- _PASSAGE PROVIDED_

The professional book I’ve read in the last few months are:
- Enterprise Architecture as Strategy
- The Crux
- Technology Strategy Patterns
- The Software Engineer’s Guidebook
- Tidy First?
- The Value Flywheel Effect
- How Big Things Get Done
- The Elements of Content Strategy
- Just Enough Ressearch
- Wiringframing For Everyone
- Design That Scales
Year of personal admin
In addition to various work stuff, this was also a year of personal admin for me, where I tried to catch up on a few years of neglected tasks and ambitions around the house and my body.
Wearing glasses
I wore glasses until I was 13 or so, then I stopped wearing them, essentially on a whim. My vision was good enough for most purposes, including getting a drivers license, so I just didn’t think about it much for the following 20-plus years. Not thinking about it was nice.
When I started my new job, I started getting frequent migraines. Trying to diagnose what might be going wrong, it was clear that I was spending more time looking directly at a computer monitor that I had for several years, and I tried wearing a pair of old glasses that I had made about fifteen years ago as a last resort if I needed them to pass the vision portion of the California driving exam.
It turned out, this worked very well, and my eyes and head have felt much better since returning to wearing glasses. I don’t wear them all the time, but I do wear them whenever I sit down to do more than a few minutes of work on the computer. Age is, I suppose, more than just a number.
Running
Since graduating college, I’ve always been a frequent runner, although rarely been a serious runner. More concretely, other than a detour for a stress fracture, I’ve gone on 2-3 runs a week, averaging 3-4 miles, for quite a long time. In roughly 2013, I ramped up my runs for a while, building up to 6-8 mile runs twice a week for a few months, before ramping back down to my shorter runs. The shorter runs are nice because they take less time, and they also put a bit less strain on my knees which have at times been a bit unreliable. Plus, I generally prefer to stress my knees playing basketball instead of running.
This year, I wanted to build up my running distance and pace, with the goal of reestablishing a higher fitness baseline. Starting from my 3-4 mile runs, I rebuilt up to 8 mile runs, with my fastest average pace at 8 miles being 8 minutes and 42 seconds. I intended to spend more time working on my pace doing short runs, but I got distracted by the new job.
Relatedly, I’ve long been on the fence about buying an Apple Watch, but decided to buy one to help track my runs, and it’s been a surprisingly delightful piece of hardware. (I specifically bought the Apple Watch Ultra.) If I hadn’t bought it, I would absolutely not know how much I’d run, or the pace I ran at. It’s safe to say that I wouldn’t have even tried to do a pace goal, which would have considerably reduced the impact of my running workouts (e.g. only doing slow, long runs, rather than a mix of slow/long and fast/short) and results.
These are, on an absolute scale, not particularly big achievements. I know many runners who are much faster, go much longer, and are even much faster while going much longer, but it still felt good for me! I have no ambitions to be a competitive racer, I just like to push myself a bit occasionally, and particularly to continue pushing myself as I get older to remember that physical decline is in many ways a sum of choices rather than an inevitability.
Invisalign
In January, I started on Invisalign to improve parts of my bite, along with crowding in my lower front teeth. The plan was that I’d only wear them for four months, but twelve months later I’m still wearing them as the original set of trays didn’t fully work out. I’m scheduled to finish in February now, and am looking forward to no longer timing coffee consumption quite so carefully.
That’s my annual year in review for 2023! If you’re writing one, please send it my way! Love to hear what folks are working on and thinking about over the course of years.

- _STORED DATA_
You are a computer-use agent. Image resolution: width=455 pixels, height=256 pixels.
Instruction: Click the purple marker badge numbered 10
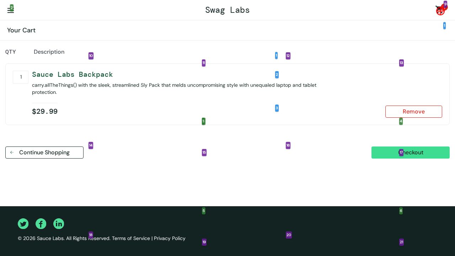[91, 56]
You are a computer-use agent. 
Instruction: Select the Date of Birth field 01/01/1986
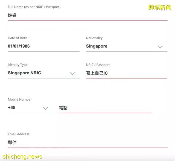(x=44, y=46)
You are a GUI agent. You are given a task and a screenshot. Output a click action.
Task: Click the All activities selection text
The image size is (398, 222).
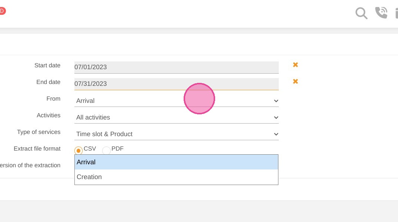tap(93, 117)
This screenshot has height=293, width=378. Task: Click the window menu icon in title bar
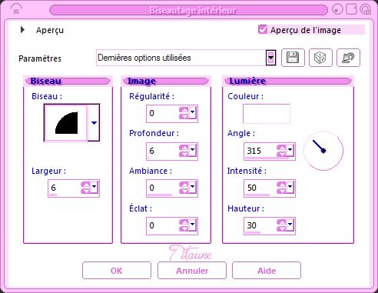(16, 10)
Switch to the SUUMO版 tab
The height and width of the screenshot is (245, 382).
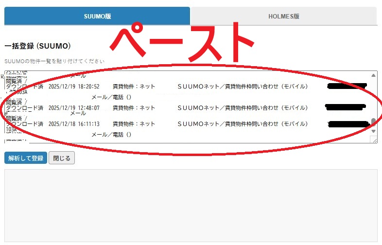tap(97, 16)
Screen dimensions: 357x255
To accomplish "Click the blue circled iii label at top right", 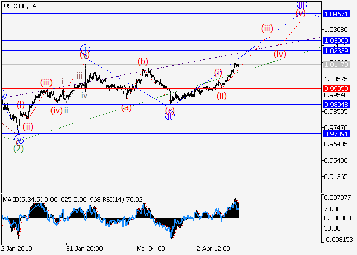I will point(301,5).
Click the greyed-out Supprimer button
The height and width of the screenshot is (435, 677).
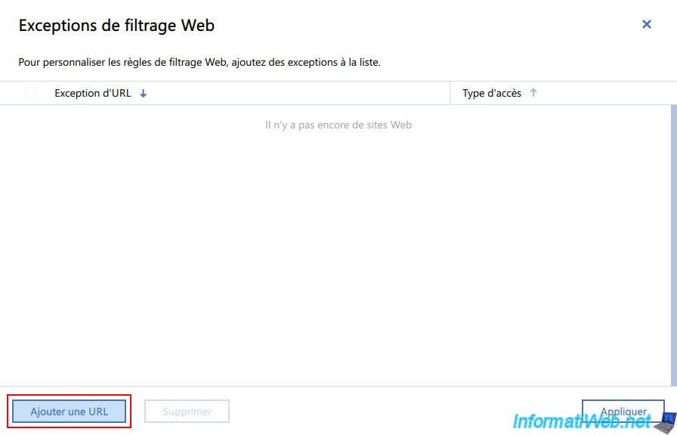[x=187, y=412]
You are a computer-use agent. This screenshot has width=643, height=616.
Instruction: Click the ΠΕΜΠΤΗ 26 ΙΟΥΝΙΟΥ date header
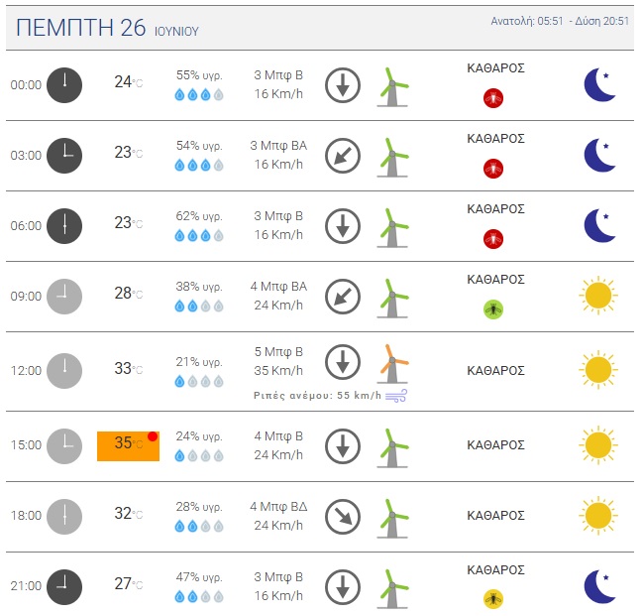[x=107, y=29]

- _PROBLEMS TO SOLVE_
1) Reproduce the part of the year-in-review post above from "The professional book" to "and my body.".
2) According to the year-in-review post above, which Apple Watch model did the writer buy to track runs?

- _ANSWER LIST_
1)
The professional book I’ve read in the last few months are:
- Enterprise Architecture as Strategy
- The Crux
- Technology Strategy Patterns
- The Software Engineer’s Guidebook
- Tidy First?
- The Value Flywheel Effect
- How Big Things Get Done
- The Elements of Content Strategy
- Just Enough Ressearch
- Wiringframing For Everyone
- Design That Scales
Year of personal admin
In addition to various work stuff, this was also a year of personal admin for me, where I tried to catch up on a few years of neglected tasks and ambitions around the house and my body.

2) The Apple Watch Ultra.